Precision Slitting

Slitting has long been thought of as an art, but has increasingly become recognized as a science.

Slitting is a type of metal shearing process, whereby, rather than making cuts at the end of a workpiece like shearing, the primary function is to take large rolls, or coils of material (stainless steel, aluminum, copper, etc.) and slit them into widths and lengths end users require. To fully understand the slitting/shearing process is to understand fracture mechanics. Slitting is not simply a function of shearing the material in two. Shearing is only part of the story. As the coil runs through the slitter, two rotary blades – one upper, one lower – make the cut. In order to actually cut the material, sufficient compressive forces must be applied to cause it to fracture. When the compressive forces exceed the material’s ultimate tensile strength, a fracture takes place. Stainless Steel typically fractures at different degrees, depending on the type/grade of material being slit, and whether the knives align along the fracture plane. When performed correctly, the slit edge will have a shiny shear zone, a darker fracture zone, and a defined straight line separating the two.

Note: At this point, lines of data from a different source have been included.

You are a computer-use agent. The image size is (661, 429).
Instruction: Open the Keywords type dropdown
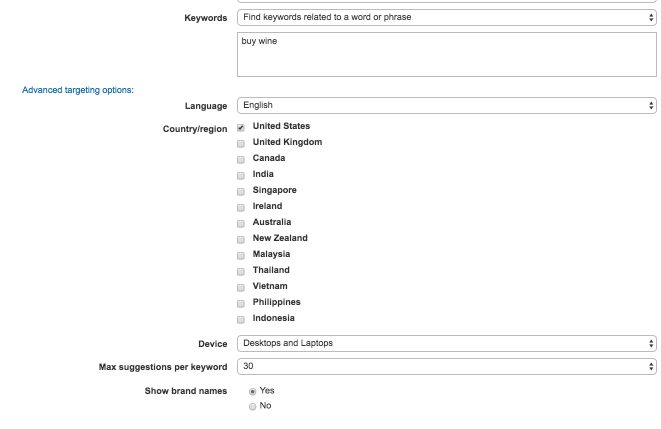point(446,17)
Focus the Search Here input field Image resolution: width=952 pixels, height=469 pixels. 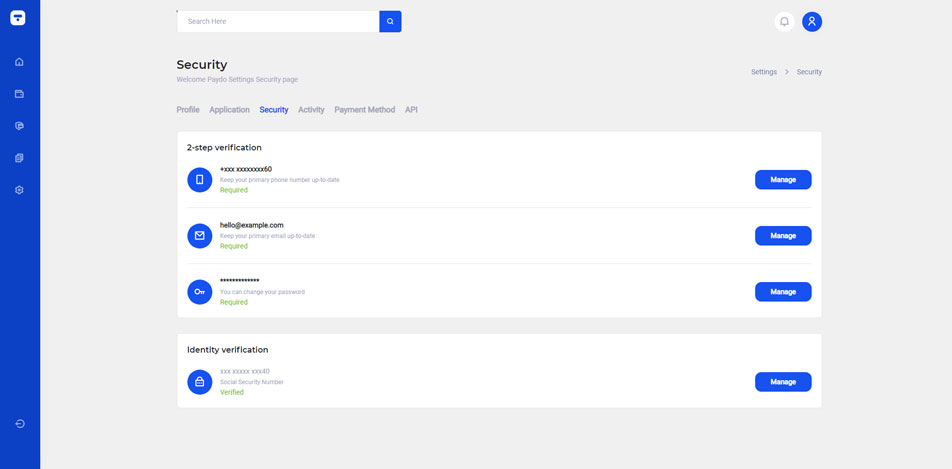pos(278,21)
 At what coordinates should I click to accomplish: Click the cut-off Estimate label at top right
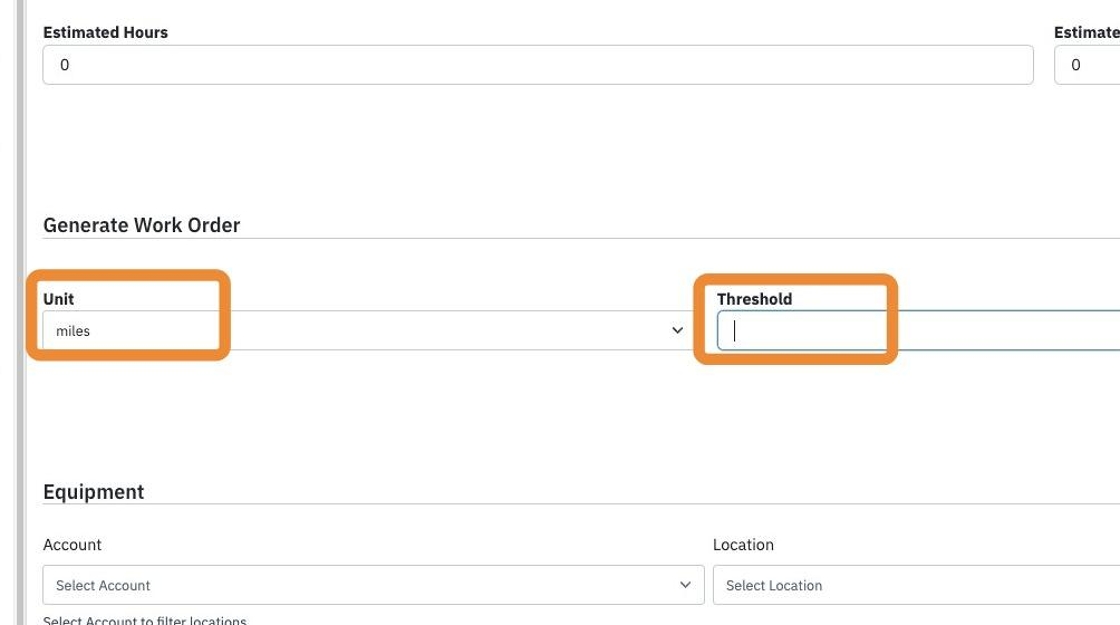coord(1087,32)
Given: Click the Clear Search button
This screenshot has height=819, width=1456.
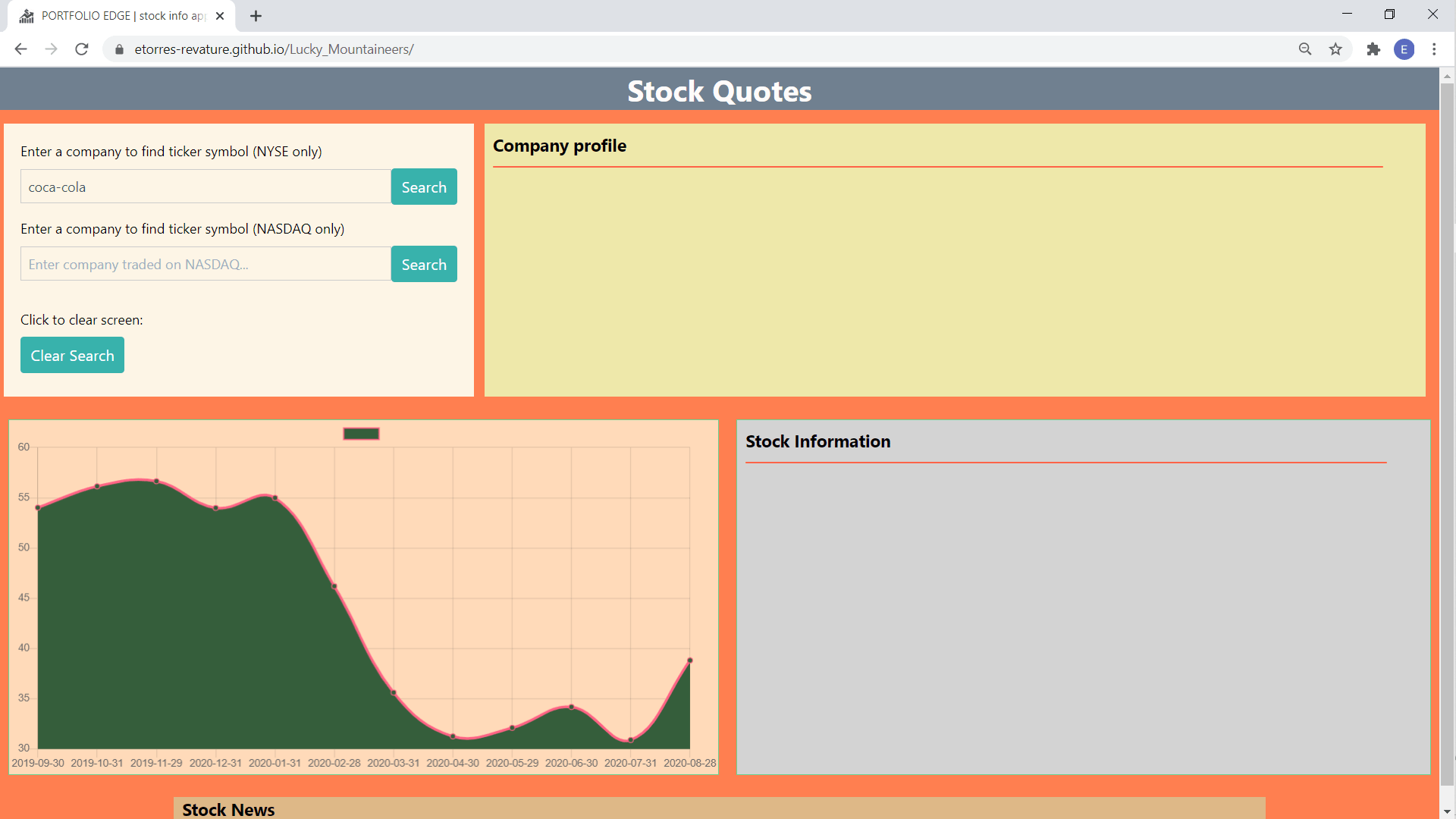Looking at the screenshot, I should pos(72,355).
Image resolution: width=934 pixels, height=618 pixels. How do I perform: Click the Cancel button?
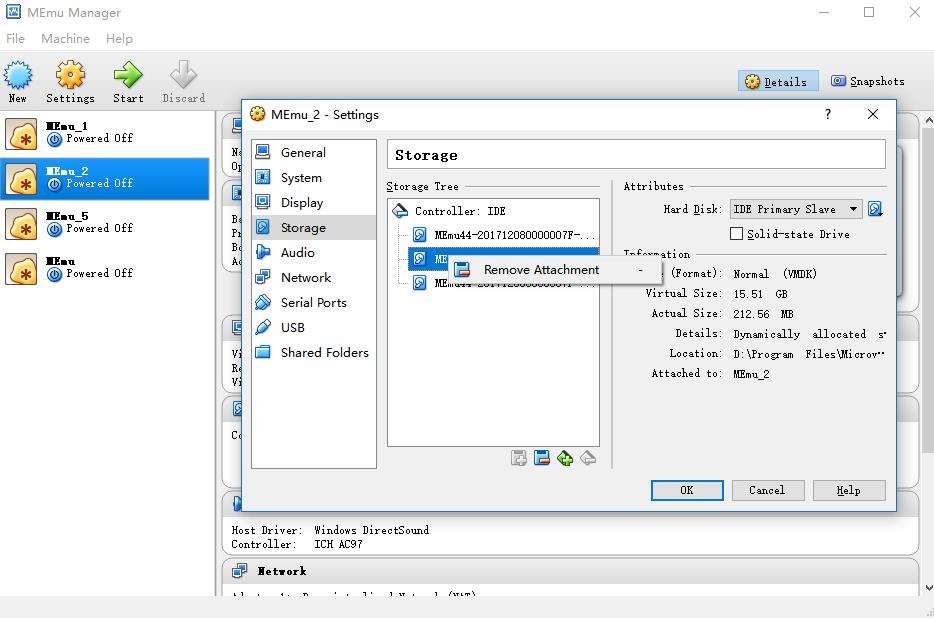coord(766,490)
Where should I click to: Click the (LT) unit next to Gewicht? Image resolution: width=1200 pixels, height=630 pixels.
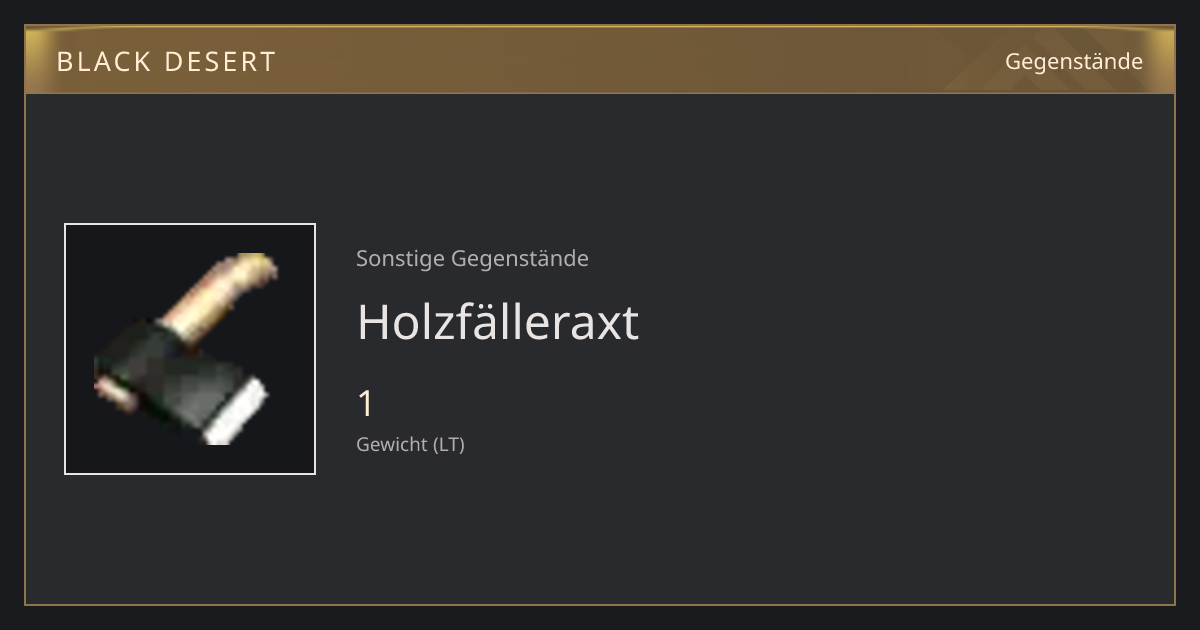click(x=449, y=444)
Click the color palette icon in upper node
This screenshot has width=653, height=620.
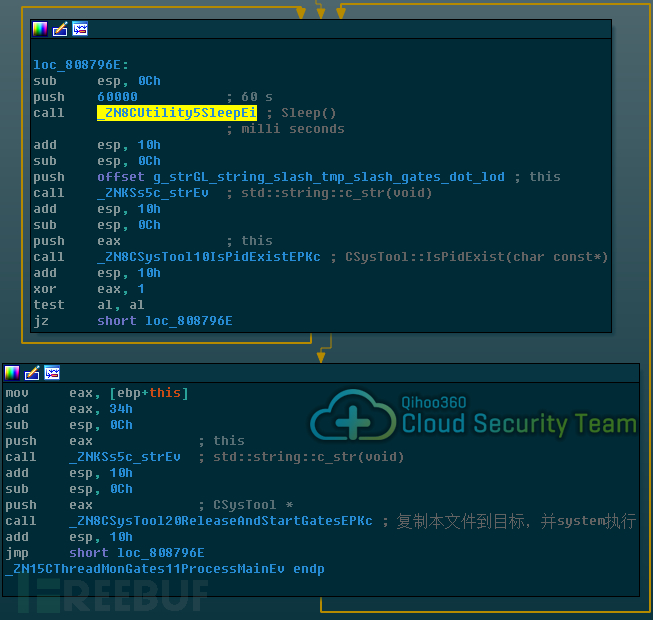40,29
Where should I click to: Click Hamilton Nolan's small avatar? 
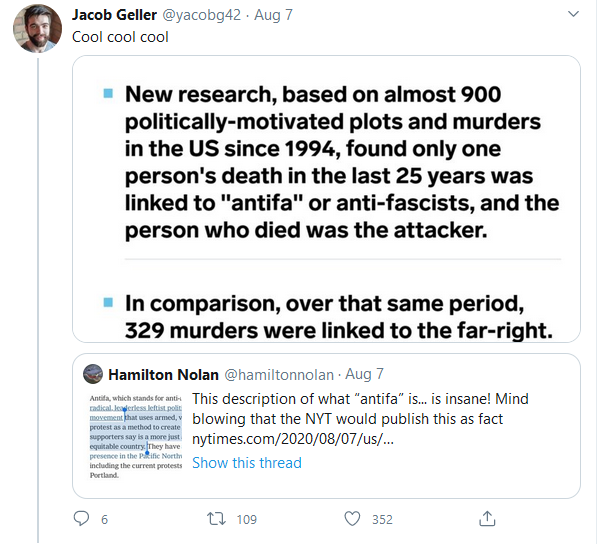(x=93, y=374)
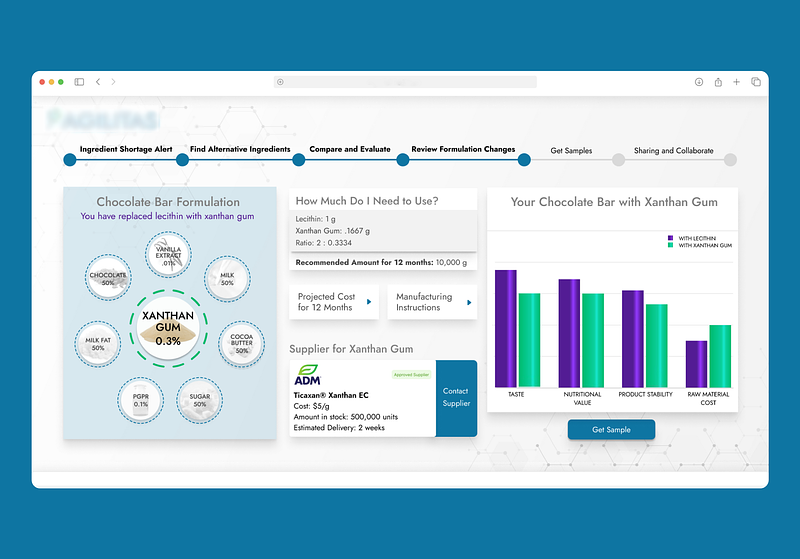Image resolution: width=800 pixels, height=559 pixels.
Task: Click the With Xanthan Gum legend swatch
Action: (x=671, y=245)
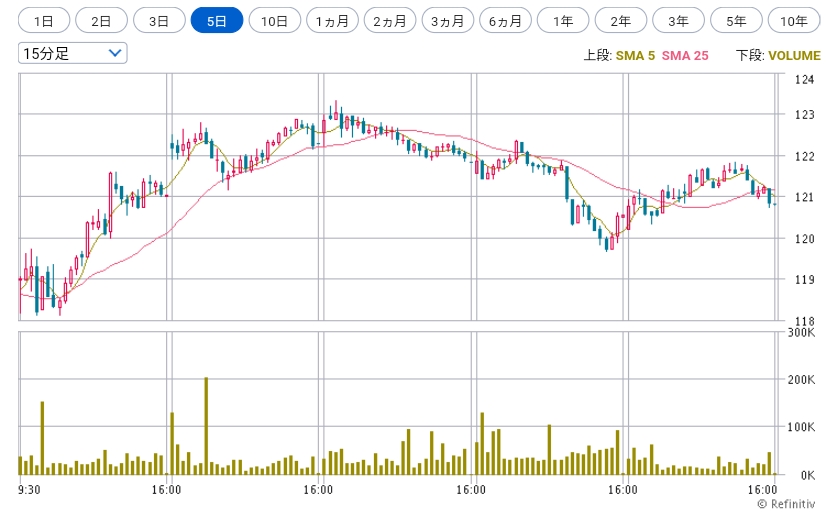Select the 1年 range button
Screen dimensions: 826x518
(x=563, y=21)
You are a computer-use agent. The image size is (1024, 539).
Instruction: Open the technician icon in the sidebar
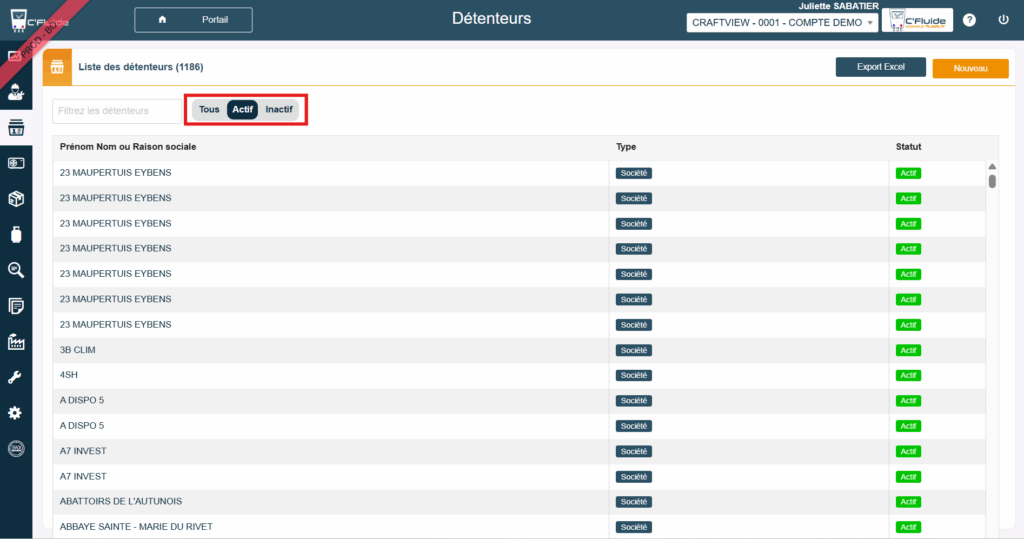point(16,93)
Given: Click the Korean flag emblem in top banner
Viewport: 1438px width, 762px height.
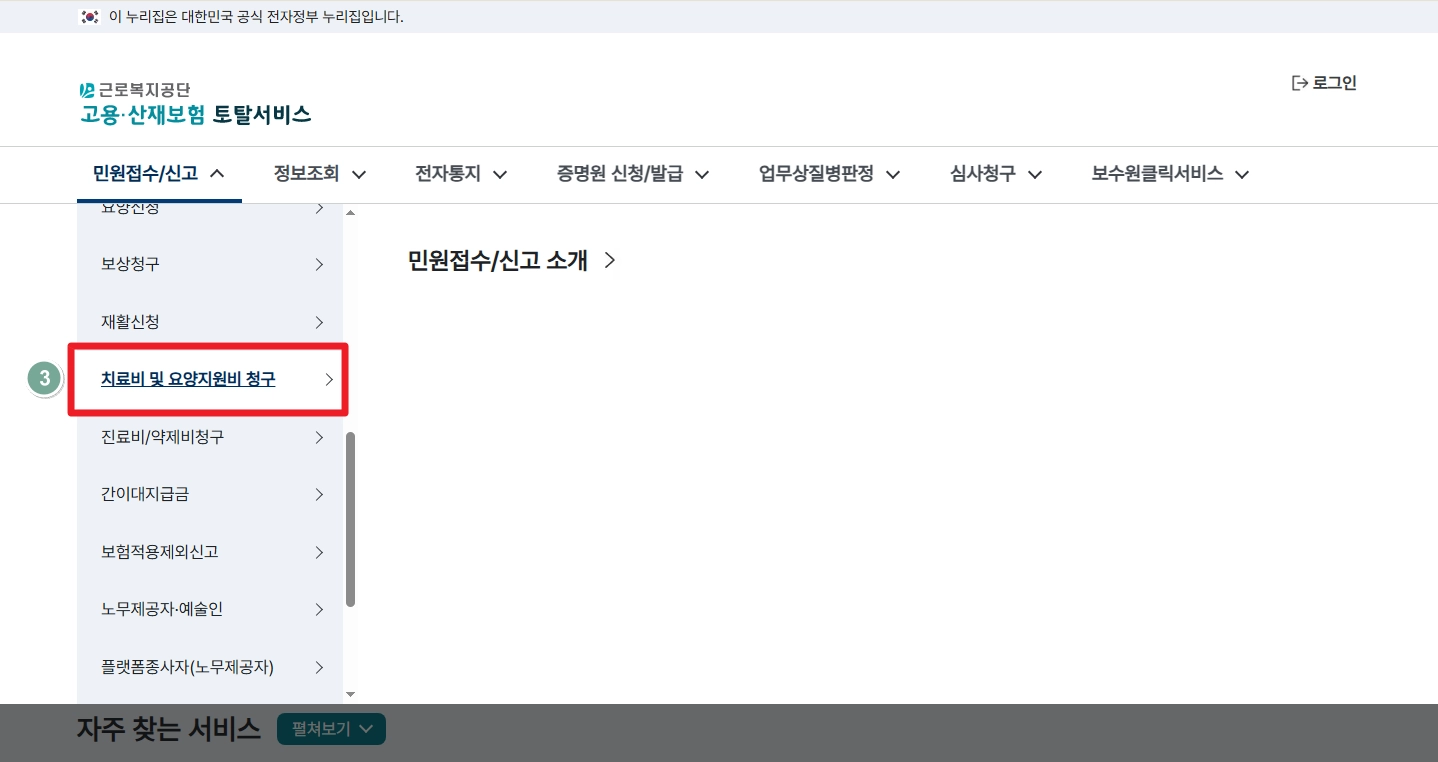Looking at the screenshot, I should [91, 16].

Many factors must be taken into consideration in order to produce high-quality stainless steel slit coil. Horizontal knife clearance, depth of penetration, size of the stripper rings, material characteristics, as well as the slitting head or shear itself, will all enter into the equation. We strive to properly manage all of these variables on a day-to-day basis.

Burr, one of the most significant and recognized variable of the slitting process, occurs in large part due to compressive displacement of the material. The greater the compressive forces required to fracture the stainless, the greater chances we have of encountering Burr. This is due to the fact that the forces applied to the metal (to cause it to fracture) must be kept to a minimum. The primary cause of Burr is recognized by the horizontal knife clearance. When horizontal clearances are set too wide, this misaligns the knife edge with the fracture plane and creates a Burr on the bottom edge. When horizontal clearances are set too tight, a double fracture can occur. The knives over-penetrate to make the steel fracture and as a result, dull faster, and heavy Burr becomes induced. Consequently, harder or tempered stainless requires more horizontal clearance. The correct horizontal clearance for stainless steel and many of the higher strength low alloy steels is frequently set to 20 percent or more of the material thickness.

The tooling itself is also a major consideration. Shimless Tooling produces the most accurate slitter set-ups possible and guarantees a virtually Burr free, zero camber slit coil. We pride ourselves on our shimless tooling for high precision slitting, where tooling meets the tightest tolerances.

Advances in equipment, tooling and software have assisted our operators to better control the variables. Depending on whether or not you’re using light or heavy gauge material, our operators will set the rotary blades to achieve proper results and ensure production of high-quality stainless steel slit coil when it arrives at your facility.